Ich will Ina Müller nicht singen hören

Die Isar durchfließt in Münchens Süden ein renaturiertes Gebiet, in dem sich der Fluss seinen Weg durch unzählige Kiesbänke und Verzweigungen suchen kann. Dieses von Grünanlagen gesäumte Gebiet heißt Flaucher. Der Flaucher ist ein beliebtes Naherholungsgebiet und an sonnigen Tagen so überlaufen wie alles in München. Am vergangenen Sonntag war es in München hochsommerlich warm, beinahe zu heiß. Die grelle Sonne ließ Kies und Geröll weiß aufblitzen, und rundherum war alles noch braun wie in der Hitze verdorrt. Ich fühlte mich von dem plötzlichen Übermaß an Licht überfordert. Der Aufmerksamkeitsfluss meines Denkens verlor die Richtung und schien sich zu verzweigen wie die Isar am Flaucher. Mein Denken wurde urplötzlich auf verwirrende Weise renaturiert, strudelte hurtig dahin, stockte mal hier, mal dort, sprang über Hürden und wechselte die Richtung, wie es gerade lustig war.

In solchen surreal anmutenden Zeiten kann man seltsame Dinge erleben. So fiel dem Lokführer eines Zuges, der eigentlich am Montagmorgen von München über Hannover nach Bremen fahren sollte, dem fiel in Würzburg ein, dass er ja Feierabend hätte. Draußen schien gar prächtig die Sonne, und irgendeine Frau würde vielleicht gern mit ihm in irgendeinem Würzburger Biergarten sitzen … In der Folge musste der Zugchef des ICE-Ersatzzuges folgende, für alle Beteiligten peinliche Durchsage machen:

„Sehr geehrte Fahrgäste! Die Abfahrt unseres Zuges wird sich noch verzögern. Der Grund dafür: Unser Lokführer ist über seine vorgesehene Dienstzeit hinausgekommen.“

Dieses Überschreiten der vorgesehenen Dienstzeit muss plötzlich gekommen sein wie eine Deichüberflutung oder heuer der Frühling, war also höhere Gewalt.
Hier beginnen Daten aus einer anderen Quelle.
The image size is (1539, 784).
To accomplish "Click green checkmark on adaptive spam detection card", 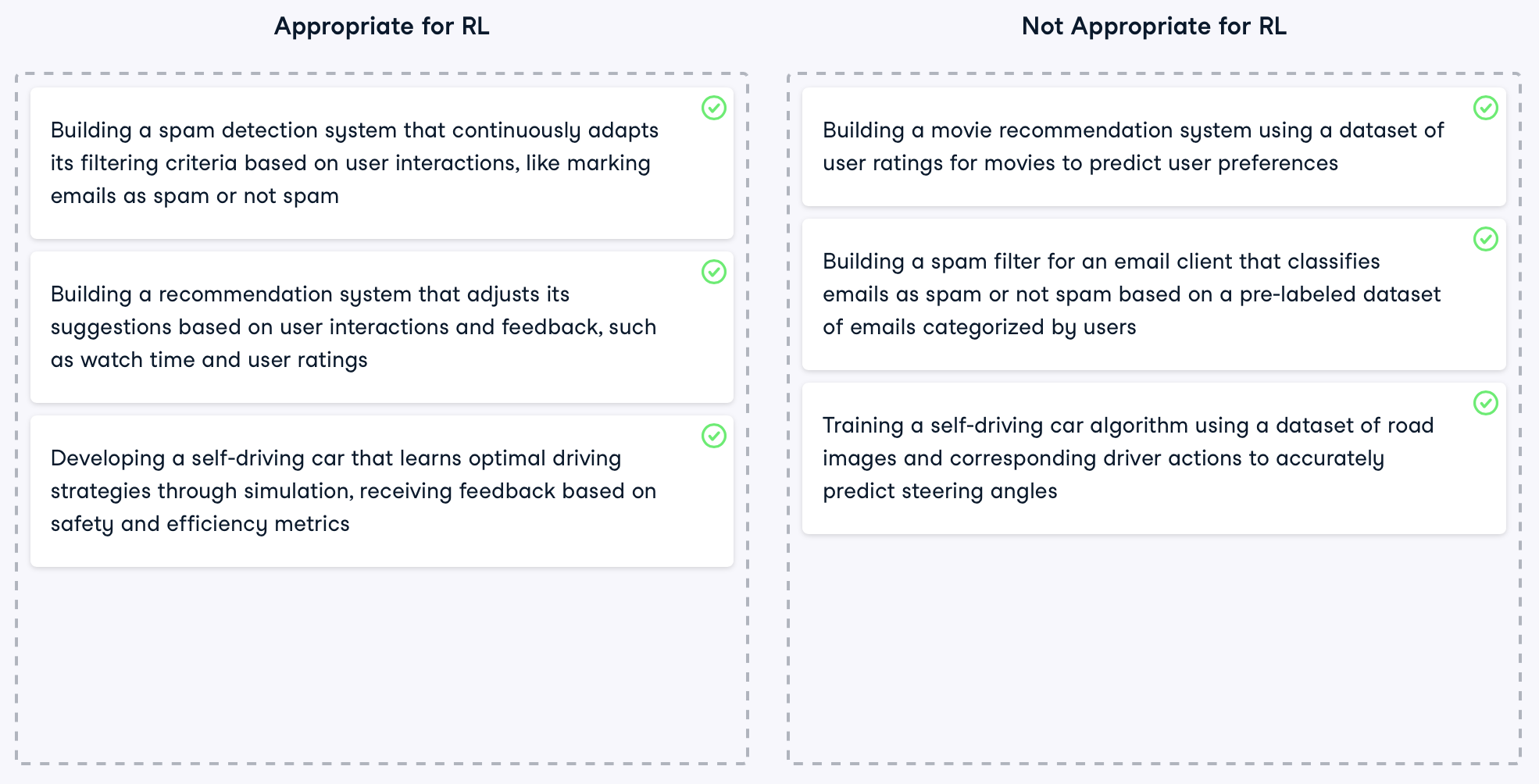I will [x=714, y=108].

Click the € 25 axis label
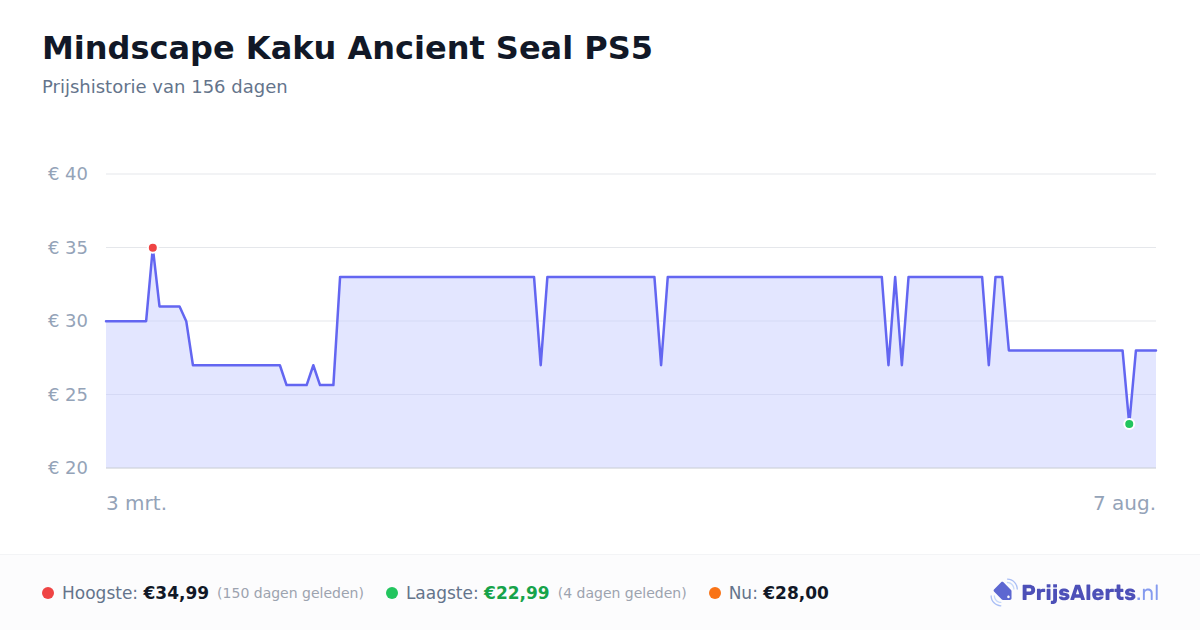click(x=68, y=395)
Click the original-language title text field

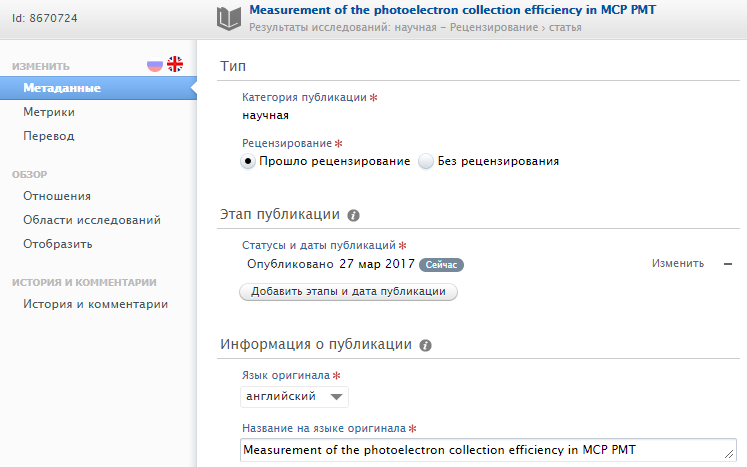(488, 450)

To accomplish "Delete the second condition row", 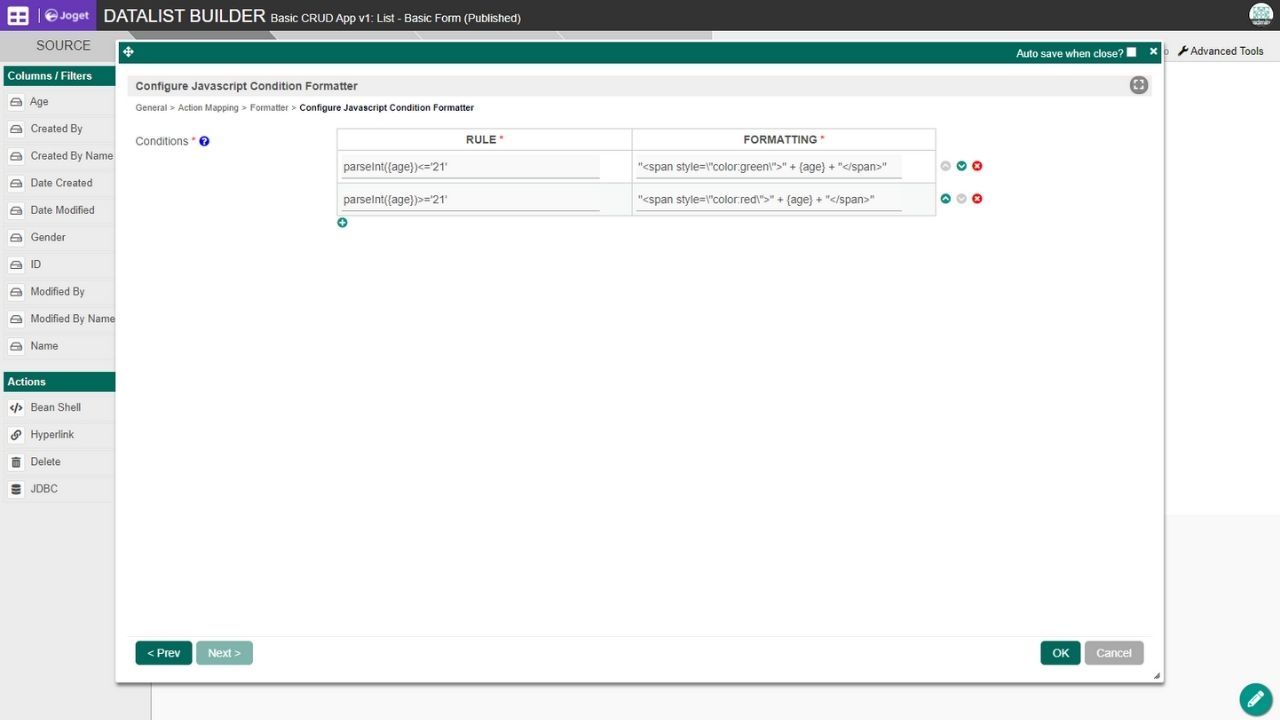I will pyautogui.click(x=977, y=199).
Da man leider keinen Ersatzlokführer in Würzburg auftreiben konnte, wurde der Zug ganz stillgelegt, und die Reisenden mussten den nächsten ICE nach Hamburg nehmen, was besonders die ärgerte, die eigentlich nach Bremen hätten fahren wollen. Folglich wurde viel geschimpft.

Zuvor aber, noch im stillgelegten Zug, hatte ich aus einem Waggon einen schrägen Mädchenchor gehört. Der intonierte ein Schmäh- und Spottlied mit dem Refrain: „Thank you for traveling with Deutsche Bahn.“ Ich habe das Original im Internet gefunden und empfehle unzufriedenen Bahnreisenden, es zu lernen und gegebenenfalls um eigene Erfahrungen zu erweitern. Das Absingen dieses Liedes ist in jedem Fall besser, schöner und entlastender als Herumfluchen, „Arschlöcher!“, „Arschlecken!“, und sinnlose Beschwerden bei hilflosem Bahnpersonal. Der Zorn trifft ja niemals die eigentlich Verantwortlichen. Ein Spottlied hingegen hat Flügel und findet irgendwann die richtigen Ohren.

Denkende Menschen interessieren sich nicht dafür, was auf den Titelseiten der Regenbogenpresse steht, wie kein vernünftiger Mensch die Nase freiwillig in Kotze, schleimigen Auswurf oder Scheiße steckt. Aber bei meiner Odyssee mit der Deutschen Bahn sah ich mir aus Langeweile die Titelseite der Zeitschrift „Freizeitspass“ an, mit der eine fluchende Mitreisende, „Arschlöcher!“ „Arschlecken!“, die Box abgedeckt hatte, in der ihr Köterchen schlummerte. Da war ich erstaunt, was nach der Vorstellung der Redaktion als Freizeitspass gilt: „Todeskampf im Pazifik“, Hass-Attacken“ und „Tierquälerei.“ Müsste derlei „Freizeitspass“ nicht eigentlich verboten werden?

Ach so, die Überschrift: Ich weiß nicht, was mich an dieser Sängerin nervt. Vielleicht ist es der vermeintliche Tiefgang ihrer Texte. In München sah ich jedenfalls auf der Fensterbank einer Frauenwohnung einen runden Stein, in den war eingeritzt: „Auch die Ewigkeit besteht aus Augenblicken“. Der Spruch hat mich eine Weile beschäftigt, denn ich kann überhaupt keinen Sinn in dieser vermeintlichen Erkenntnis finden. Wer so ein seichtes Zeug in Stein ritzen lässt, findet vielleicht auch Ina Müller gut.